Durante l’assenza per malattia, il lavoratore ha diritto a ricevere un’indennità economica a carico dell’Inps se ricorrono determinati presupposti.

Sei un lavoratore subordinato del settore terziario. Ti sei ammalato ed hai comunicato al tuo datore di lavoro l’assenza per malattia. Vuoi sapere quale sarà la tua retribuzione durante il congedo dal lavoro e quanto perderai di stipendio rispetto alla tua normale remunerazione.
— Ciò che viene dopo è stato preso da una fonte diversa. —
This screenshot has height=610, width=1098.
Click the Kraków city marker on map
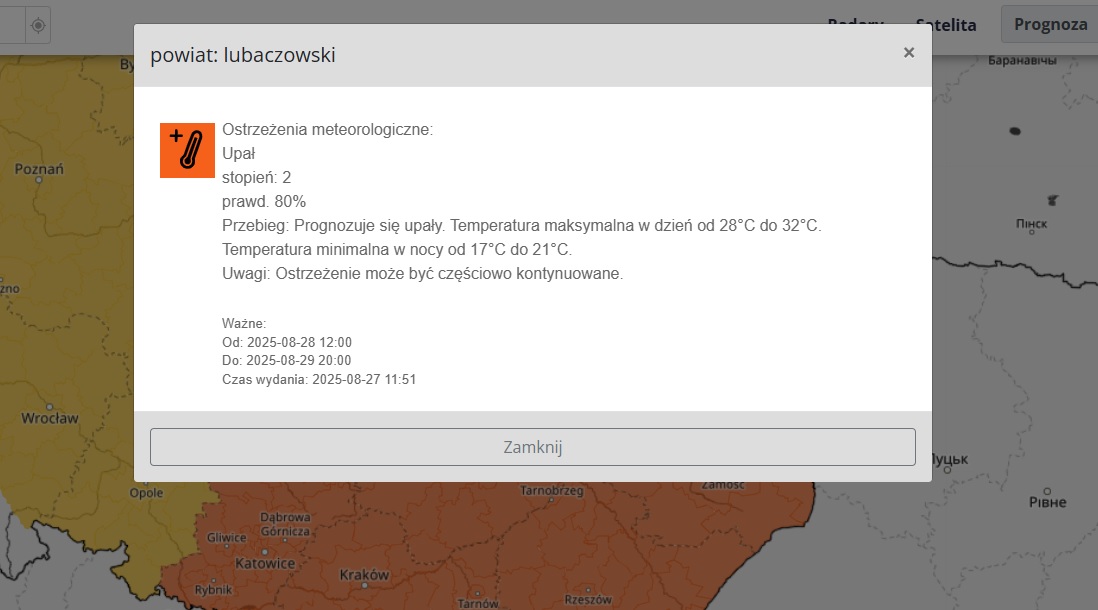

La legge tutela il diritto del lavoratore di assentarsi dal lavoro quando lo stato di salute non gli consente il regolare svolgimento della prestazione lavorativa. Oltre ad avere diritto a non recarsi al lavoro, il dipendente in malattia riceve un’indennità economica a carico dell’Inps, se ricorrono una serie di presupposti.

Ma a quanto ammonta la tutela economica offerta al lavoratore in malattia? Quanto viene tolto dallo stipendio per malattia? Come vedremo, l’indennità economica erogata dall’Inps non copre l’intera retribuzione normalmente percepita dal lavoratore. A tal fine, la gran parte dei contratti collettivi prevede l’obbligo del datore di lavoro di erogare una integrazione a suo carico al dipendente.

Malattia del lavoratore: cos’è?

Per malattia del lavoratore si intende un’alterazione dello stato psicofisico del dipendente che non gli permette, temporaneamente, di svolgere la prestazione di lavoro prevista dal contratto di assunzione.

Per poter ottenere i diritti e le tutele previsti dalla legge, il lavoratore in malattia deve produrre un’apposita certificazione medica che attesta lo stato morboso e l’impossibilità temporanea all’esecuzione della prestazione lavorativa.

Il certificato telematico di malattia deve essere comunicato al datore di lavoro e all’Inps e, subito dopo l’insorgere dello stato morboso, il lavoratore deve comunicare al datore di lavoro la sua assenza, prima dell’inizio del turno di lavoro.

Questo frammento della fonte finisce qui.